** Opening Data records block **

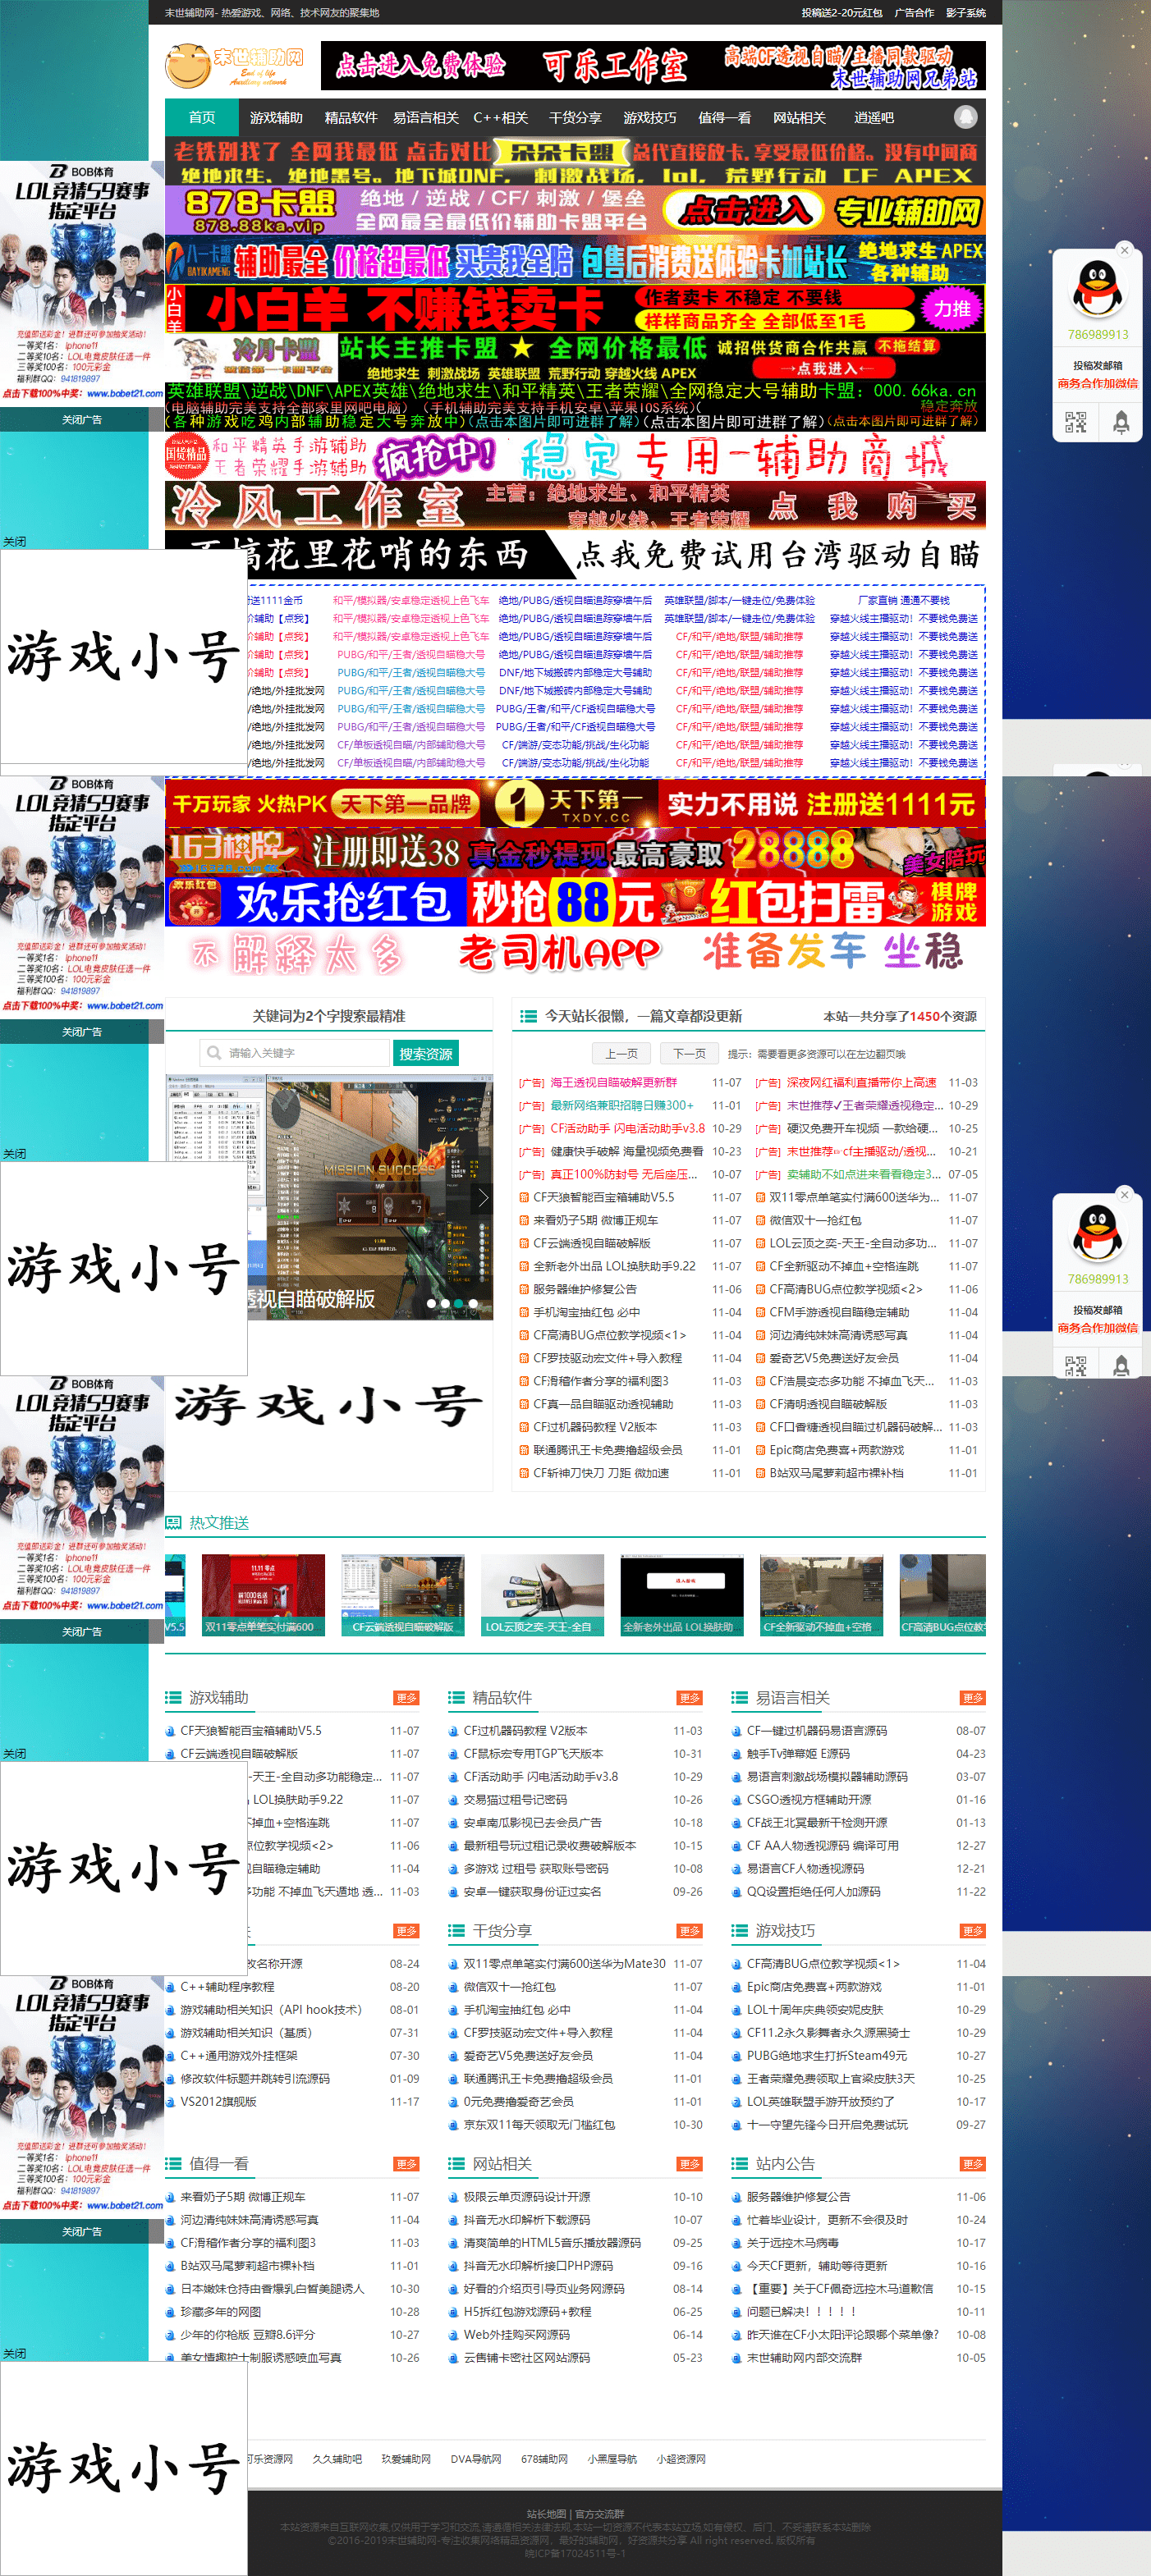Open the 逍遥吧 navigation menu item

point(873,118)
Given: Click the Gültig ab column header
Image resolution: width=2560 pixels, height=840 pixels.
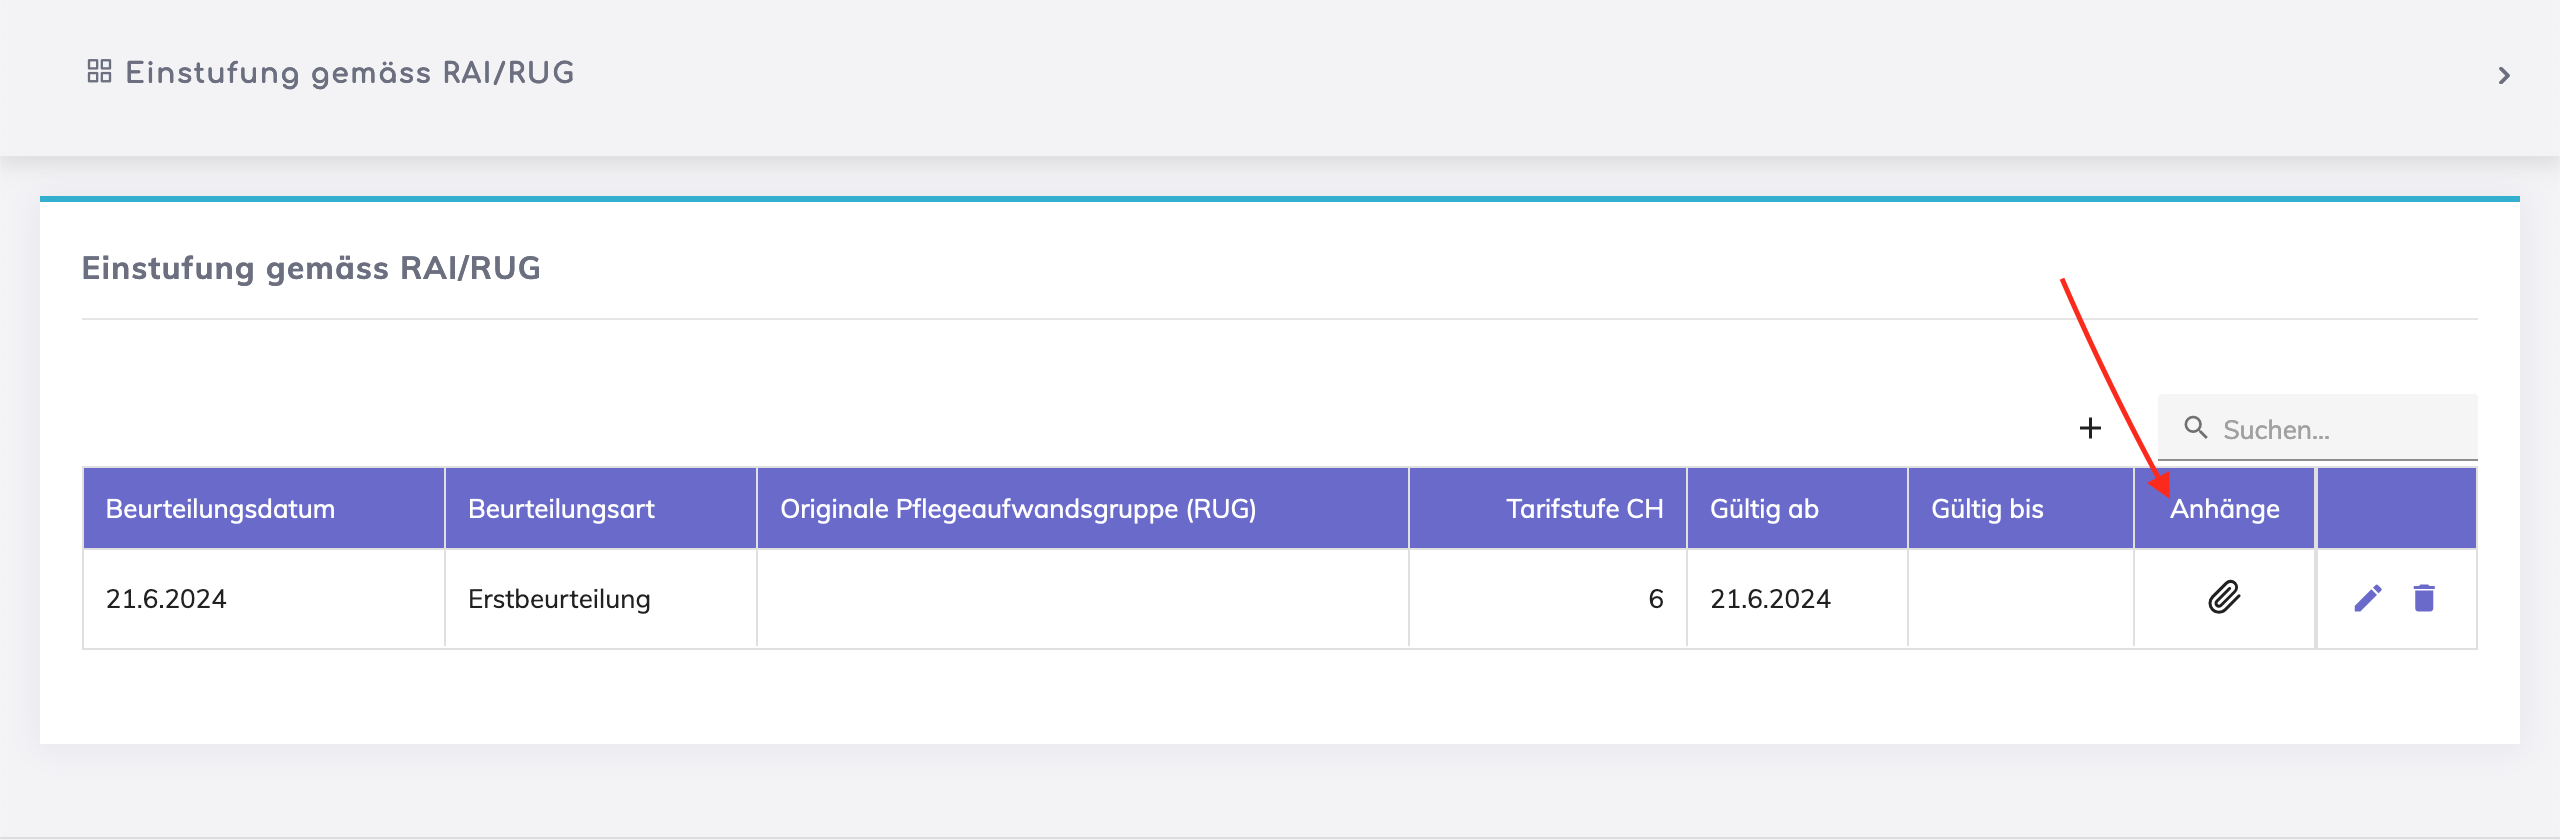Looking at the screenshot, I should [x=1764, y=509].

** Closing Data records block **

[What you need to do] Only the lines from the one holding "Image resolution: width=2560" to the last line of the entries above should be printed, exactly as they appear and with no pictures.

[Solution]
Image resolution: width=2560 pixels, height=840 pixels.
Looking at the screenshot, I should [x=1764, y=509].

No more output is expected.